Carry the newspaper article on the Amiel Cueto trial forward from its last sentence, adding the next few paragraphs in the same reporting style. The article comes first, and the data follows it.

▶ [PROVIDED PASSAGE]:
╔══
150 years: Life in the metro-east  

1990-1999: The Cueto trial

Belleville News-Democrat

He was one of the most powerful figures in local Democratic politics, pulling strings behind the scenes and pumping a serious chunk of money into candidates and causes.

He served a seven-year prison sentence in a South Dakota federal prison camp, where he was assigned to a 17-cents-an-hour job filing prison maintenance work orders.

The saga of Amiel Cueto, a millionaire attorney from Belleville who was convicted in 1997 of obstructing the investigation and prosecution of his former business partner and client, video-gambling racketeer Tom Venezia, made headlines for much of the 1990s.

Cueto was tried along with former Washington Park police chief Robert Romanik, who pleaded guilty to obstructing justice in Venezia's racketeering trial. Venezia ran an illegal video poker machine ring in local taverns, a racket for which he is serving an eight-year sentence.
╚══
▶ [SUPPLIED INFORMATION]:
╔══
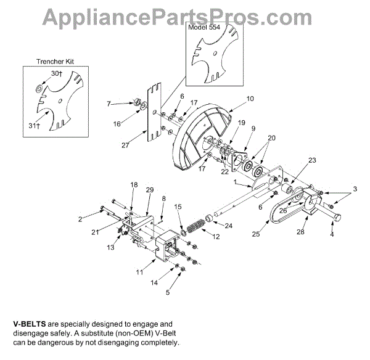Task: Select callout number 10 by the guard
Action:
╚══
▶ [THE RESPONSE]:
Cueto's trial was far-reaching, touching local politicians, attorneys, judges, and Belleville's Democratic Congressman Jerry Costello, Cueto's boyhood friend and one-time business partner. In the end, Cueto exhausted his appeals and lost his Missouri law license. Cueto's Illinois license was suspended in 1998.

And he was colorful, often lashing out at Miriam Miquelon, the assistant U.S. Attorney who prosecuted him. Cueto once referred to her as "Miss Piggy" in his now defunct tabloid newspaper, East Side Review.

Cueto's camp always argued the point Cueto's attorney Ronald Jenkins told the jury during the trial: Cueto's diligent defense of Venezia wasn't a crime.

"You've heard bully, you've heard arrogant, you've heard caustic, you've heard provocative," Jenkins said. "Those are character traits, ladies and gentlemen. They're not federal crimes."